[AIM OF THE EXERCISE]
Please give the data again in full, precisely as it is written.

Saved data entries

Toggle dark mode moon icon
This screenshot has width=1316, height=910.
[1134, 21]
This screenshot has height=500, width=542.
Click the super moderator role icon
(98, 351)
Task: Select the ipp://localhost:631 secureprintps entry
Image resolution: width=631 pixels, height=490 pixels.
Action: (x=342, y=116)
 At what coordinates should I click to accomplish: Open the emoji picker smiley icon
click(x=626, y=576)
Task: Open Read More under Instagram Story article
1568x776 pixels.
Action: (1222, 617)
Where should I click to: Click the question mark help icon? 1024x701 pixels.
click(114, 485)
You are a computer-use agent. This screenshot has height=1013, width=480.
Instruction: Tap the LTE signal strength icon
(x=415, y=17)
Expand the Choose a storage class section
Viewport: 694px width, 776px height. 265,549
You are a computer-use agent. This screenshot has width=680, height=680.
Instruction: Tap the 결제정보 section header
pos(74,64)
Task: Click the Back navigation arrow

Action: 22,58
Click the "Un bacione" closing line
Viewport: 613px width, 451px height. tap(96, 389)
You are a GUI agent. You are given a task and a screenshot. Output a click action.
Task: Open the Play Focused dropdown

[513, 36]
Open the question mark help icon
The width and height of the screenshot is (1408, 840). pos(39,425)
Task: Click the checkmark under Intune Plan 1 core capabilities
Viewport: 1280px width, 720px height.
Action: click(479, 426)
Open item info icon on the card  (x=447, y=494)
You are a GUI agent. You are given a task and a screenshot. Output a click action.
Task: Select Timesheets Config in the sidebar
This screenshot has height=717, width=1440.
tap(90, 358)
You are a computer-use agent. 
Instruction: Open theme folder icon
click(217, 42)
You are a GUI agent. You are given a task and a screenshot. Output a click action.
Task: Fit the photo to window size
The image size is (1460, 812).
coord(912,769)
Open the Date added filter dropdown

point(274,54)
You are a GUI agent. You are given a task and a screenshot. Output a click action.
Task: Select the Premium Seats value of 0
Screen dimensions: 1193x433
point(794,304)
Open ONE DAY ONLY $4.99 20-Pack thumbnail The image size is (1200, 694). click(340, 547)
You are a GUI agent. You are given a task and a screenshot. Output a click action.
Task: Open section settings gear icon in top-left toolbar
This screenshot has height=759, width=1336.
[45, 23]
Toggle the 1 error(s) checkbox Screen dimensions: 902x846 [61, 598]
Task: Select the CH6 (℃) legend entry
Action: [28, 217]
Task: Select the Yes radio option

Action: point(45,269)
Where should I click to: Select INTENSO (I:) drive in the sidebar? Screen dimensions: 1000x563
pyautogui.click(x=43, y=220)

[COMPLETED TASK]
Toggle dark mode moon icon
This screenshot has width=1316, height=910.
[1134, 21]
This screenshot has height=500, width=542.
Click the super moderator role icon
(98, 351)
Task: Select the ipp://localhost:631 secureprintps entry
Image resolution: width=631 pixels, height=490 pixels.
Action: (x=342, y=116)
 At what coordinates should I click to accomplish: Open the emoji picker smiley icon
click(x=626, y=576)
Task: Open Read More under Instagram Story article
1568x776 pixels.
Action: (1222, 617)
Where should I click to: Click the question mark help icon? 1024x701 pixels.
click(114, 485)
You are a computer-use agent. This screenshot has height=1013, width=480.
Instruction: Tap the LTE signal strength icon
(x=415, y=17)
Expand the Choose a storage class section
Viewport: 694px width, 776px height. 265,549
You are a computer-use agent. This screenshot has width=680, height=680.
Instruction: Tap the 결제정보 section header
pos(74,64)
Task: Click the Back navigation arrow

Action: 22,58
Click the "Un bacione" closing line
Viewport: 613px width, 451px height. tap(96, 389)
You are a GUI agent. You are given a task and a screenshot. Output a click action.
Task: Open the Play Focused dropdown

[513, 36]
Open the question mark help icon
The width and height of the screenshot is (1408, 840). pos(39,425)
Task: Click the checkmark under Intune Plan 1 core capabilities
Viewport: 1280px width, 720px height.
Action: click(479, 426)
Open item info icon on the card  (x=447, y=494)
You are a GUI agent. You are given a task and a screenshot. Output a click action.
Task: Select Timesheets Config in the sidebar
This screenshot has height=717, width=1440.
tap(90, 358)
You are a computer-use agent. 
Instruction: Open theme folder icon
click(217, 42)
You are a GUI agent. You are given a task and a screenshot. Output a click action.
Task: Fit the photo to window size
The image size is (1460, 812).
coord(912,769)
Open the Date added filter dropdown

point(274,54)
You are a GUI agent. You are given a task and a screenshot. Output a click action.
Task: Select the Premium Seats value of 0
Screen dimensions: 1193x433
point(794,304)
Open ONE DAY ONLY $4.99 20-Pack thumbnail The image size is (1200, 694). click(340, 547)
You are a GUI agent. You are given a task and a screenshot. Output a click action.
Task: Open section settings gear icon in top-left toolbar
This screenshot has height=759, width=1336.
[45, 23]
Toggle the 1 error(s) checkbox Screen dimensions: 902x846 [61, 598]
Task: Select the CH6 (℃) legend entry
Action: [28, 217]
Task: Select the Yes radio option

Action: point(45,269)
Where should I click to: Select INTENSO (I:) drive in the sidebar? Screen dimensions: 1000x563
pyautogui.click(x=43, y=220)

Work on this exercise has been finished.